ThreeFarmers makes some interesting (and funny!) points. I know as much about OCD as anyone else who is not directly affected by it; which is to say that I have heard of it but do not know all the details. I, too, am on the fence as to whether or not Kate actually suffers from it or just uses it as a way of justifying her controlling ways. I would definately say that she suffers from some form of anxiety disorder...possibly post-partum depression or even "post-traumatic stress disorder" due to the stressful pregnancy and now having to raise all these children. Any "stress disorder" untreated by therapy or medication gets worse as time goes on. All joking aside, the cupcake episode really made me raise an eyebrow as to how serious her issues may be. The contrast between the 3rd birthday "extravaganza" and the 4th b-day "didn't even sing 'Happy Birthday' or get to eat the b-day cupcakes was huge. The obvious angst Kate displayed while the kids (who were covered chin to knees with plastic aprons) touched the frosting and decorated the cupcakes was just plain weird. However, when Kate moved from the middle of the room to be near the wall because she can't sit in the middle a room...that was the defining moment when I thought, "This woman really IS ill". Does she feel unsafe or unprotected with open space all around her? My husband, who happened to be passing by and stopped to watch a moment, was stunned. He said, "What's with HER? Is she afraid the "Bakery Bandits" are gonna come by and shoot her first because she is a direct target?". This brings me to my next point. Has anyone else noticed that "the bakery" episode isn't being re-run like the others are? I think this episode was the stunning cresendo that may have lit a fire under TLC's big-wigs. I am wondering if Kate may now possibly be on medication. I say this because in the episodes after this, she seems a bit calmer. She rode the rollercoaster at Sesame Place; didn't freak-out about the wide open windows on the Thoms train (I thought for sure she'd have them all standing in the middle aisle so nobody would fall out) and she even climbed a bit up the lighthouse stairs. I don't know but it seems like for someone who almost convulsed at the sight of cupcake frosting to watch her children smear themselves with pudding and not collapse may be under a doctor's care. Anyone else have any similar feelings?

funkycatt said...

I have to agree the potty chairs are due to laziness and convience. The kids don't have to go upstairs to pee, just cop a squat in the basement. Also, I think it is control on Kate's part. There are potties in the little kids bedrooms so that they don't have to leave to pee at night or during nap time.
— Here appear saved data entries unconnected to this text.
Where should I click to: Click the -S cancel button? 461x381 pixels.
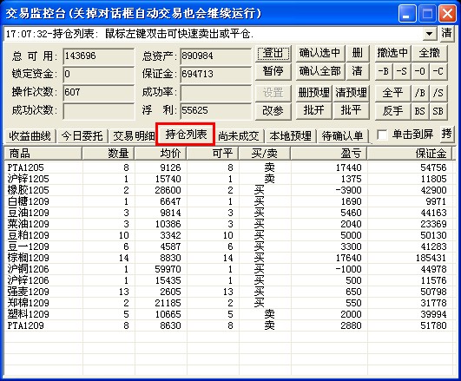click(402, 71)
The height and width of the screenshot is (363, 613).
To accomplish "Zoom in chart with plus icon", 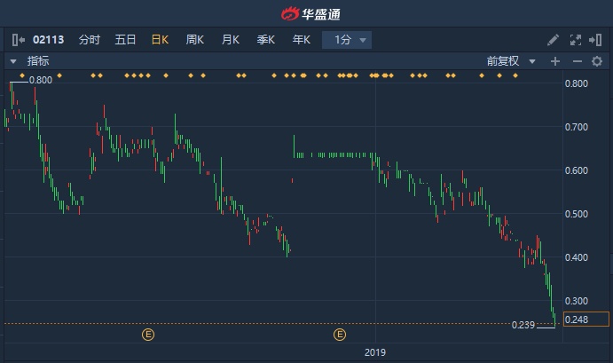I will [555, 61].
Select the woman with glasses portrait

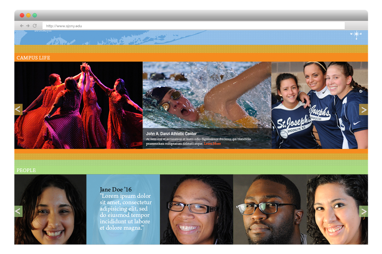pos(197,209)
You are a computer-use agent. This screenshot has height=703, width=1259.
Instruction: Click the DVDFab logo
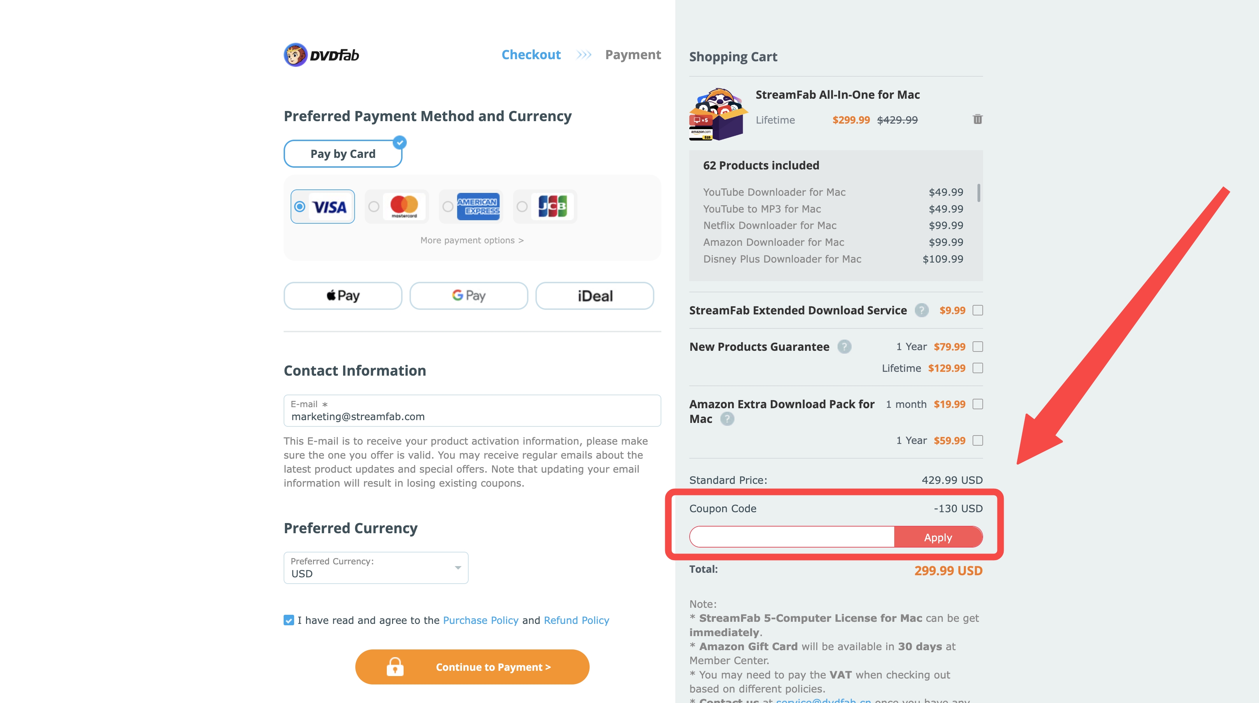tap(321, 55)
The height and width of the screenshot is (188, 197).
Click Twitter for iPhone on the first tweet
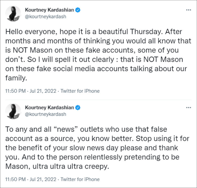pyautogui.click(x=80, y=91)
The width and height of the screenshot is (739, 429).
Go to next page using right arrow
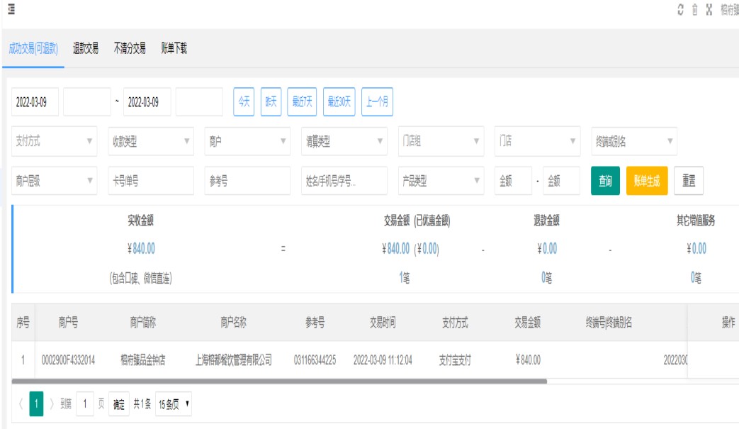[51, 405]
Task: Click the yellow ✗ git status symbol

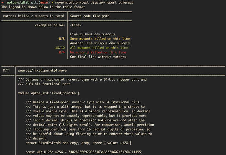Action: 48,3
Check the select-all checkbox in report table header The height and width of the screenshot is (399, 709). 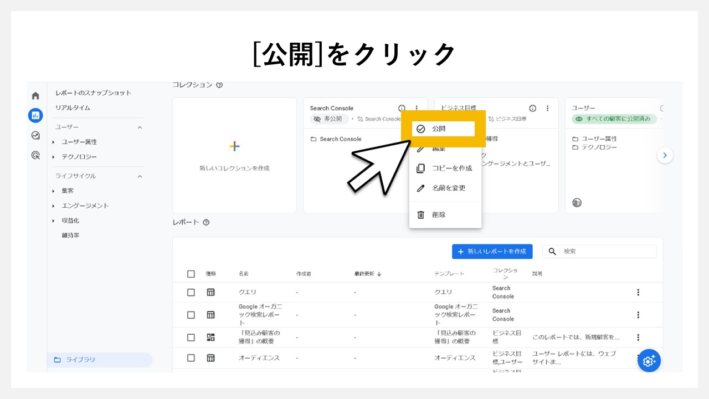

Interesting that at Aunt Jody's house they used the big potty with a smaller adapter with no problems. That tells me it is not fear on the kids' part, but convience for the parents.

Anonymous said...

Having 6 kids who are potty training would increase the likelihood that one of them would need the potty during an outing. I was just shocked that they didn't put anything in the potty in the van to prevent the sloshing. We had a potty in our van during that time due to length of trips we had to make on a daily basis. So we placed a small amount of kitty litter in the bottom of the potty to absorb the liquid and prevent accidental spills. But you could use paper towels or old rags. I was just shocked that her OCD allowed pee all over the floor of the van and yet she can't walk on a hotel floor without shoes. And also watching Hannah folding clean washcloths on the floor of the house (Hannah was adorable!) but clean washcloths on the floor? Where was her OCD then?